Masakbai and Dorzhan stood frozen to the spot, as if struck by lightning, looking at each other in silence.
That very same night Abdashim sent off a secret messenger to the village in question to find out if the information was correct. The next day he came back and said in bewildered tones: “They’ve brought disgrace upon us, it’s all true!”
A quarrel broke out among Bonaparte’s relatives. They all poured scorn on Abdashim, calling him a donkey, a swine and brainless. There wasn’t a single animal they didn’t compare him to. After tearing a strip off the father, they then turned on the son. He was called a dog and a pig and they said that his skin was not the human kind but a pig’s. Insisting that they were no longer his relatives, they started cursing Bonaparte’s mother and her family.
Once more the “emergency commission” assembled as night fell. The commission duly decided that the shame and disgrace were clear for all to see. They gave Abdashim seven flocks of sheep and together with his relatives he moved off into the wide open spaces of Suzak, after deciding he would stick with sheep-breeding.
As they were setting off they decided to leave behind the yurt, where Bonaparte had lain while recovering, because it was the yurt they saw as responsible for everything.
Not long afterwards another programme with a Kashpirovskii sance was shown on the television. During the sance Kashpirovskii read out Bonaparte’s telegram along with a whole pile of others, surprised at its flowery and incomprehensible contents. The text of the telegram read as follows:
Most honourable Anataolii Mikhailovich! You are the greatest man on earth. Every household in the world should erect a monument to you in front of its door.
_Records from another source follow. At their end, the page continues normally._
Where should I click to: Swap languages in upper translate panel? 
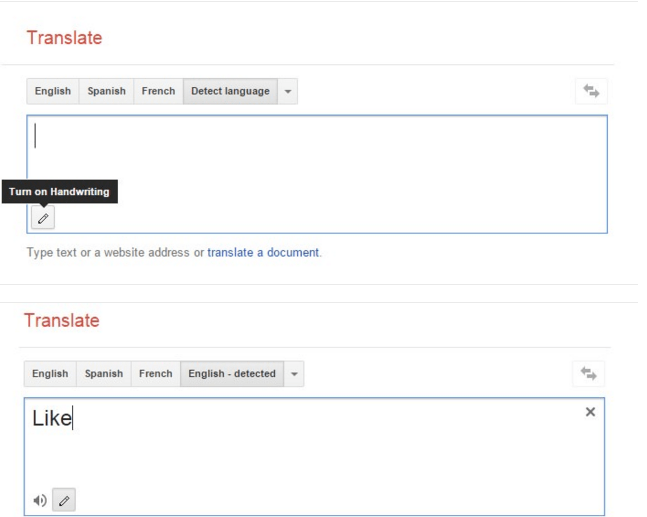[591, 91]
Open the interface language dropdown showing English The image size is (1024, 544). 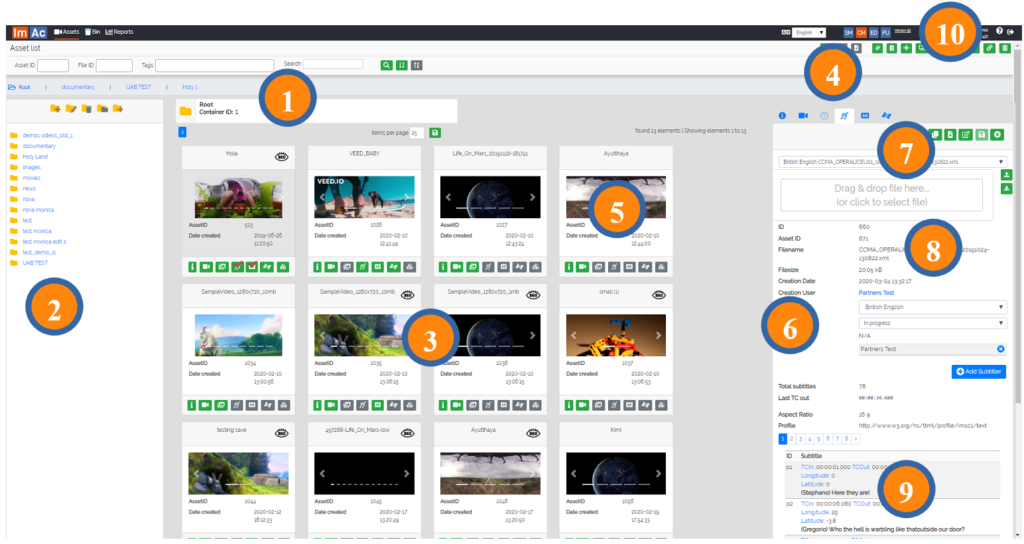(808, 33)
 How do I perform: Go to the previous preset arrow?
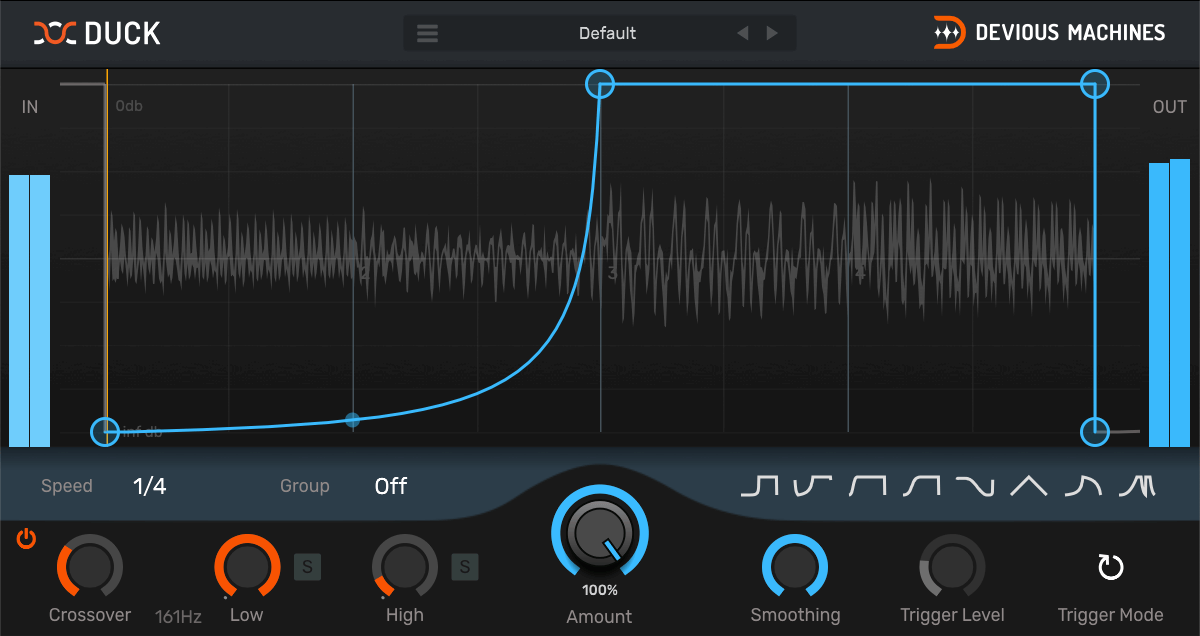(x=742, y=33)
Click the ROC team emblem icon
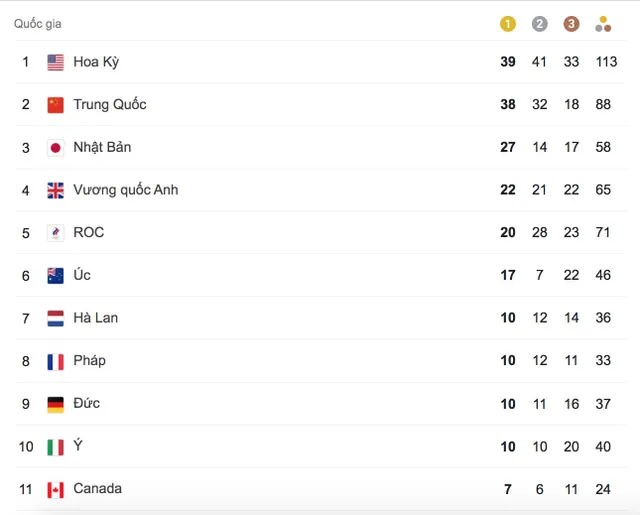The width and height of the screenshot is (640, 515). pyautogui.click(x=56, y=233)
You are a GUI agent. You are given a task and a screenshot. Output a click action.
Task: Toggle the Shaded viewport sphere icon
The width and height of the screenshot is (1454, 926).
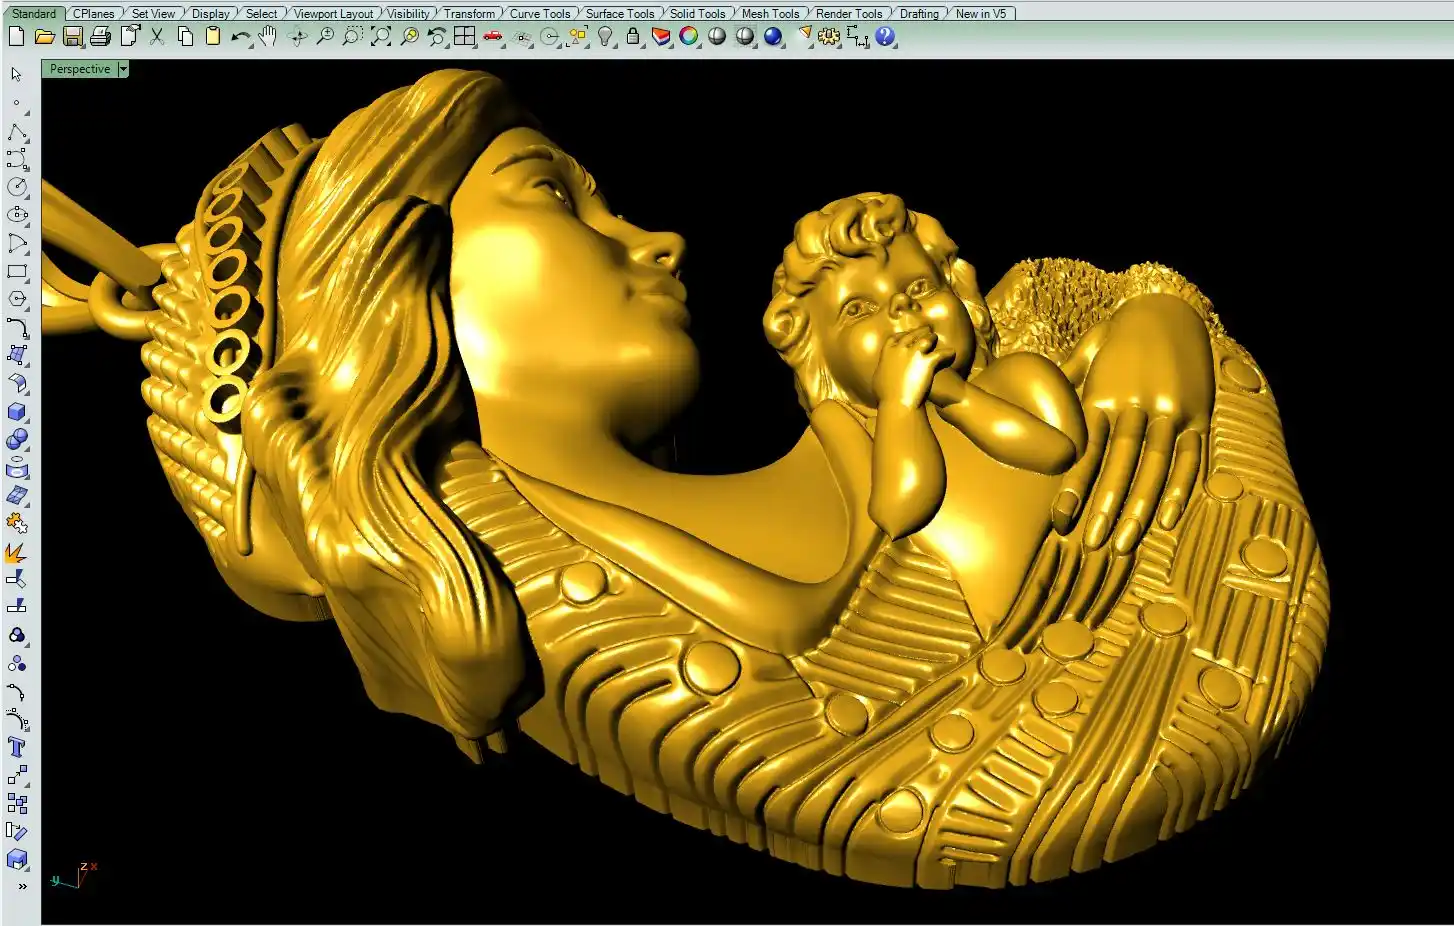click(x=717, y=37)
I, Bonaparte, due to my parents’ lack of foresight had to be circumcised a month before my wedding. It should have only taken me ten days to recover and then celebrate my wedding, but circumstances turned out differently. Perhaps my skin was of poor quality or perhaps the razor-blade used by the elder, Rem, had not been disinfected, because after three whole weeks I had still not recovered. I was already expecting to be disgraced before the match-makers and my bride, but you then rescued me from disaster. After a single sance of yours I could already ride a horse again. In two days’ time I shall set off for my bride. Thank you a thousand times. If you have some free time do come and visit us in our aul. I kneel before you in gratitude, Bonaparte.
During the sance Kashpirovskii himself seemed bewildered for a moment, not really understanding what it was all about.
“Astonishing!” he said, after a pause. “The planet we live on is indeed full of wonderful phenomena. May happiness be yours,
Bonaparte! I am very glad to have helped you on your way to married bliss.”
Ten days later some of the young men in the village put up a board by the yurt, which Abdashim had left behind: “In this yurt Bonaparte underwent circumcision and its consequences from July 8th to July 23rd, 1989!”
Anyone who walked past the inscription was bound to laugh.
So, as you can see, Kazakh life is far from dull…
1 An aul is a Kazakh village.
2 Short for Stakhanovite or ‘shock-worker’.
3 Short for (General) Chapaev (1887-1931) – famous commander in the Russian Civil War (1917-1922).